Again, to solve this problem, you can directly get two half reactions from a textbook or balance it old-fashioned as described above. The oxidation half reaction does not changed by the conditions and following is the completed equation: $$\ce{2I- <=> I2 + 2e-}$$ The reduction half reaction is: $$\ce{MnO4- <=> MnO2 }$$ However, it was stated that reaction is in a neutral medium (the product $\ce{MnO2}$ is possible both in acidic or neutral medium). Therefore we cannot add acid or base to reactants' side but water in either side. Therefore, we can balance loss of oxygen in product side by using water because it is in aqueous medium and we have plenty of $\ce{H2O}$ molecules around: $$\ce{MnO4- <=> MnO2 + 2H2O}$$ Now we have extra hydrogen in product side, so we don't have a choice but balance that by $\ce{H+}$ in reactant side for now: $$\ce{MnO4- + 4 H+ <=> MnO2 + 2H2O}$$ It is fact that acid-base neutralization reaction produces $\ce{H2O}$ predominantly. Thus, we can add $\ce{OH-}$ to both sides of the reaction so that it can keep the mass balance of the reaction. Since the reaction is in aqueous medium this won't affect the reaction: $$\ce{MnO4- + 4H+ + 4OH- <=> MnO2 + 2H2O + 4OH-}$$ $$\ce{MnO4- + 2H2O <=> MnO2 + 4OH-}$$ Now the equation is balanced by mass. However, we have increased net negative charges in right hand side by 3, so we should neutralize it by adding 3 electrons to left hand side to cancel the charges: $$\ce{MnO4- + 2H2O + 3e- <=> MnO2 + 4OH-} \tag{1}$$ Now reduction half reaction is also completed. To achieve balanced redox reaction, simply add balanced oxidation and reduction half reactions in order to cancel unwanted electrons: $$\ce{2MnO4- + 4H2O + 6I- -> 2MnO2 + 3I2 + 8OH- }$$

The major point is this reaction starts in neutral medium, but become basic at the end. Again, we didn't have choice to keep it neutral because that't the way this happens in nature. Keep in mind that we did not add anything unavailable during balancing the equation. If you check literature for reduction half reaction of $\ce{MnO4-}$ in neutral medium, you would get nothing but equation $(1)$ as we derived.

Answer 2

If the reaction happens at neutral or mildly alkalic $\mathrm{pH}$:

$$\ce{6I- + 4 H2O + 2 MnO4- -> 3 I2 + 2 MnO2 (s) + 8 OH-}$$

If the reaction happens at mildly aciding $\mathrm{pH}$, it could be as well:

$$\ce{6I- + 8 H+ + 2 MnO4- -> 3 I2 + 2 MnO2 (s) + 4 H2O }$$

In any case, either spending $\ce{H+}$ either production $\ce{OH-}$ increases $\mathrm{pH}$. Both iodide and permanganate carry a negative charge while their spent forms are neutral. This negative charge must be passed to other anions like $\ce{OH-}$ or neutralized by $\ce{H+}$.

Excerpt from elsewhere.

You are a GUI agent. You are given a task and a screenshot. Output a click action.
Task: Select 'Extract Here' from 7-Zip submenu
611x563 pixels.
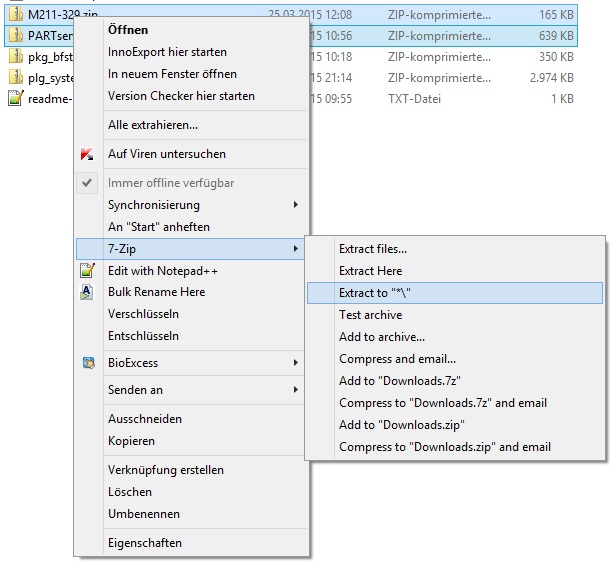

If one considers further disproportionation of iodine to iodide and iodate in alkalic solutions, then the total reaction is:

$$\ce{ I- + H2O + 2 MnO4- -> IO3- + 2 MnO2(s) + 2 OH-}$$

In strongly alkalic it could be also $$\ce{ I- + 6 OH- + 6 MnO4- -> IO3- + 6 MnO4^2- + 3 H2O }$$

It may be obvious if the equation is written together with spectator ions:

Mildly acidic: $$\ce{6KI + 8 HA + 2 KMnO4 -> 3 I2 + 2 MnO2 (s) + 4 H2O + 8 KA}$$ resp neutral/mildly alkalic $$\ce{6KI + 4 H2O + 2 KMnO4 -> 3 I2 + 2 MnO2 (s) + 8 KOH}$$ resp alkalic $$\ce{ KI + H2O + 2 KMnO4 -> KIO3 + 2 MnO2(s) + 2 KOH}$$ resp. strongly alkalic $$\ce{ KI + 6 KOH + 6 KMnO4 -> KIO3 + 6 K2MnO4 + 3 H2O }$$

Answer 3

For the reaction:

$$\ce{6I- (aq) + 4 H2O + 2 MnO4- (aq) ->[excess I-] 3 I3- + 2 MnO2 (s) + 8OH-}$$

what you are missing is the Nernst Equation. The two reduction half cell reactions are:

$$\ce{I3− + 2e- <=> 3I− \quad\quad EMF = +0.53}$$

$$\ce{MnO4− + 2H2O + 3e− <=> MnO2(s) + 4 OH− \quad\quad EMF =+0.595}$$

The gist of the Nernst Equation is that the voltages change as the concentration of the ionic species change. The standard EMF is for 1 molar concentration of all ionic species.

For the $\ce{I3-/I-}$ half cell there is no pH consideration in that HI is a strong acid.

For the permanganate reduction:

• As the permanganate is reduced and the hydroxide builds up, the Nernst equation shows that the EMF of the half cell drops towards zero.

• If the initial permanganate was 1 molar and the hydroxide was 0.1 molar, then the EMF would be even more positive than 0.595 V.

---

As a bit of a side note $\ce{I2}$ has a very limited solubility in solution, hence an excess of $\ce{I-}$ is typically used so that the soluble $\ce{I3-}$ complex is formed.